═════ EXTRACTED INFORMATION ═════

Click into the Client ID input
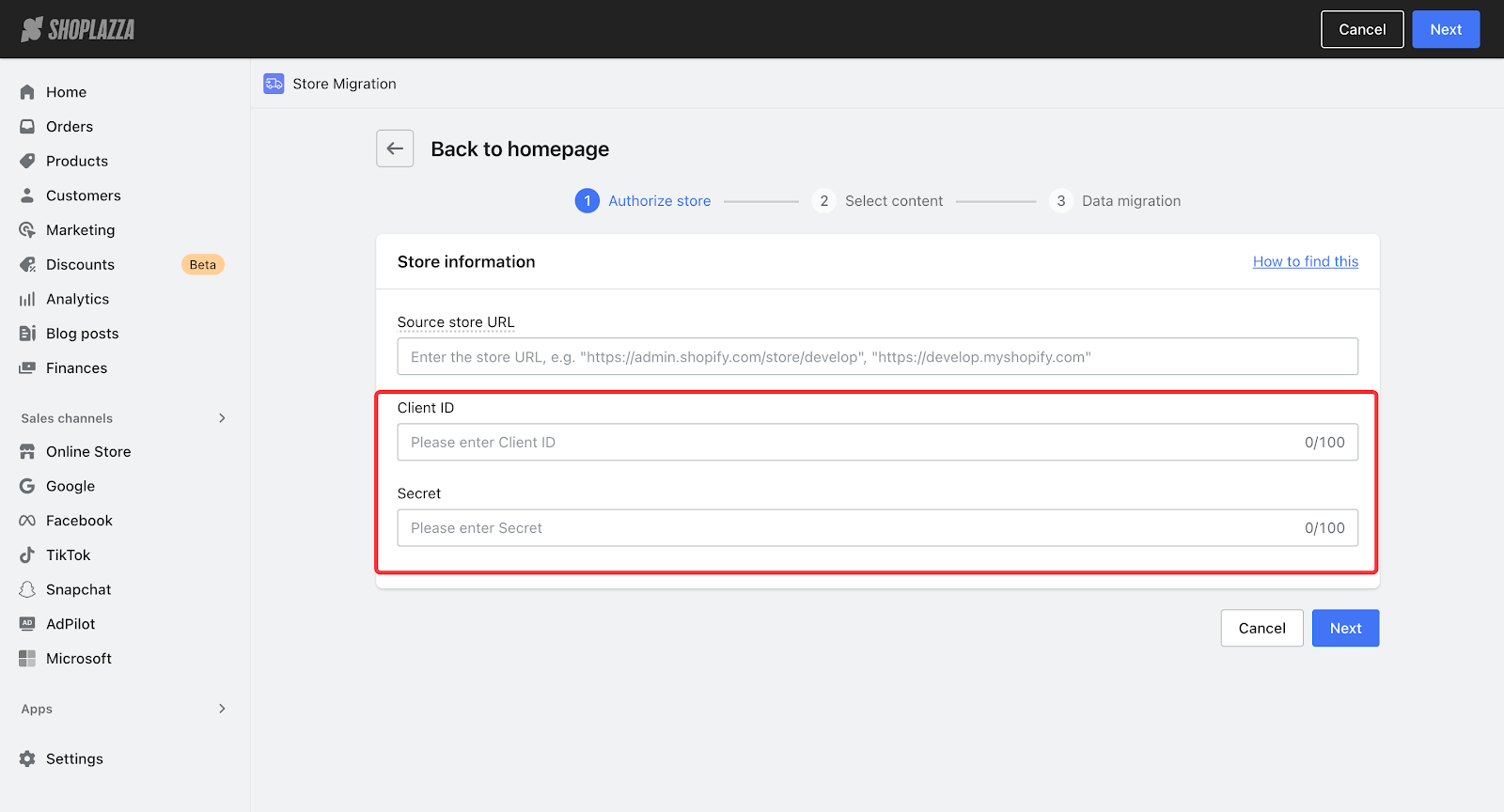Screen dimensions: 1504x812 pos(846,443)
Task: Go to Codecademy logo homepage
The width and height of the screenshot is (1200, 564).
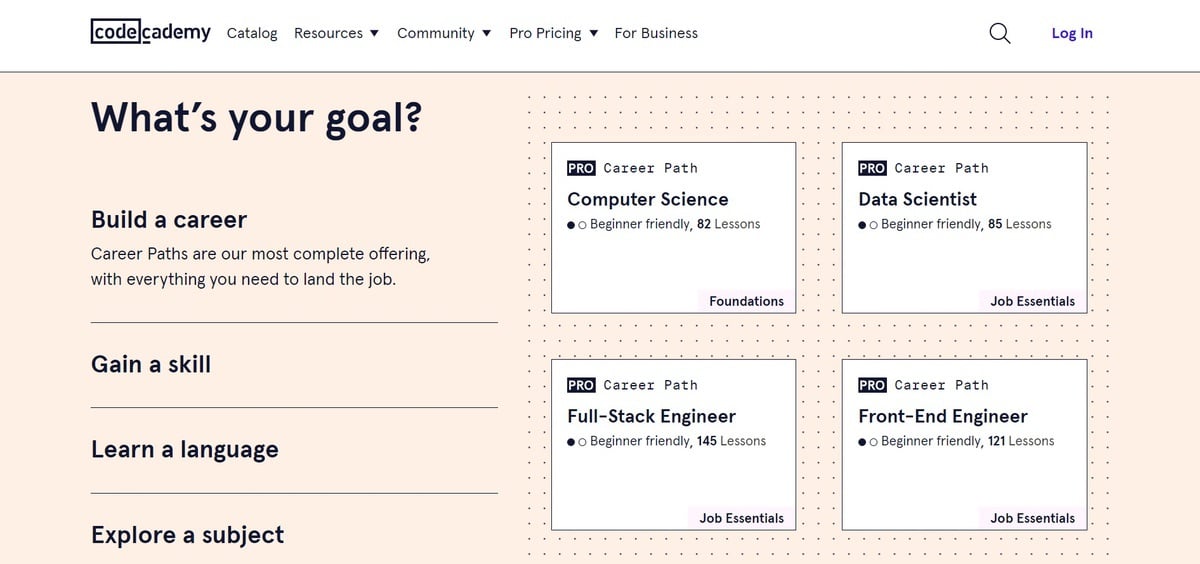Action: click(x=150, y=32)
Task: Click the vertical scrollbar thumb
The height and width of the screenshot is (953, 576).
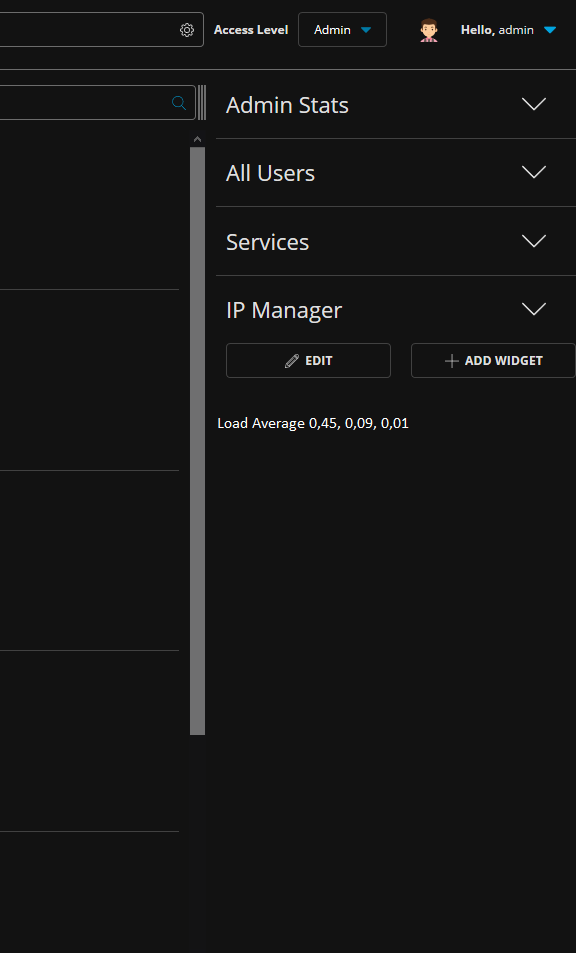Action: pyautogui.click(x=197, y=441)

═════
═════ EXTRACTED INFORMATION ═════

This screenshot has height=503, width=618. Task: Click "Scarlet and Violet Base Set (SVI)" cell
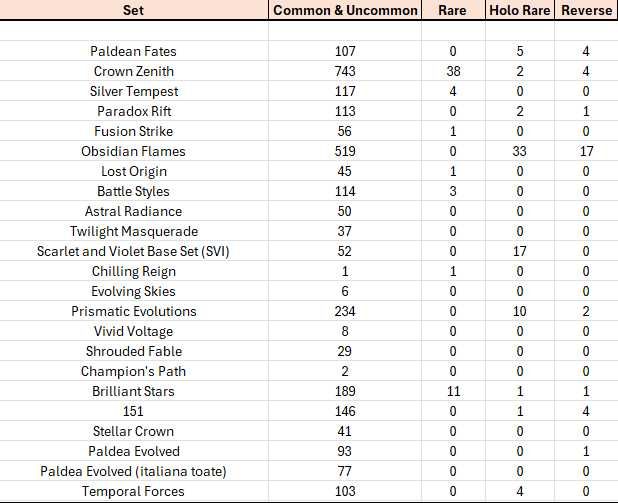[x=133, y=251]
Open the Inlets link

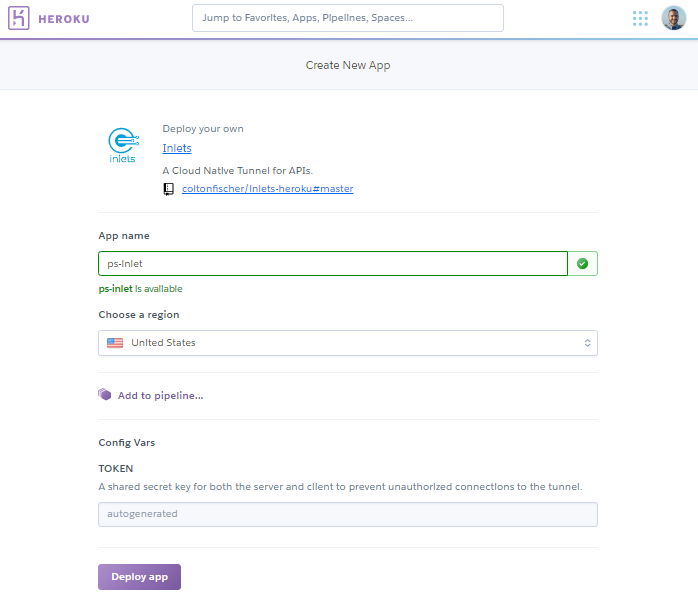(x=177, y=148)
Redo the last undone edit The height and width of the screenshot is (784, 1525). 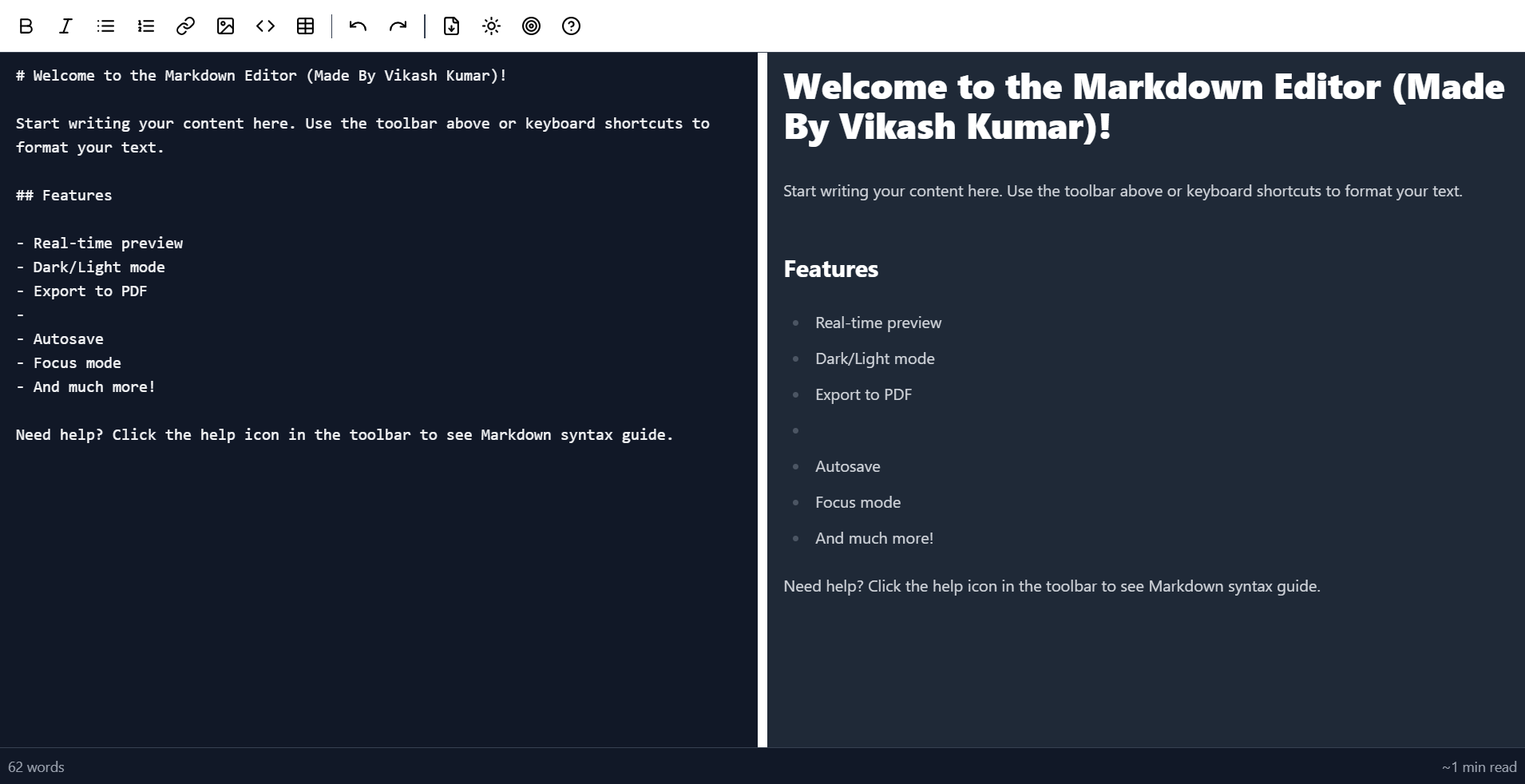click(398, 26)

═════
═════ EXTRACTED INFORMATION ═════

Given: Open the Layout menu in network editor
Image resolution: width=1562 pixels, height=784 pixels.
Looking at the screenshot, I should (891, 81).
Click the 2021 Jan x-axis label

═════

» WHAT THE TASK REQUIRES
Please, from the material above, copy only the lines from the line with "Image resolution: width=1562" up to and including the line with "Click the 2021 Jan x-axis label", exactly as written.

» WRITTEN ANSWER
Image resolution: width=1562 pixels, height=784 pixels.
Looking at the screenshot, I should (891, 81).
Click the 2021 Jan x-axis label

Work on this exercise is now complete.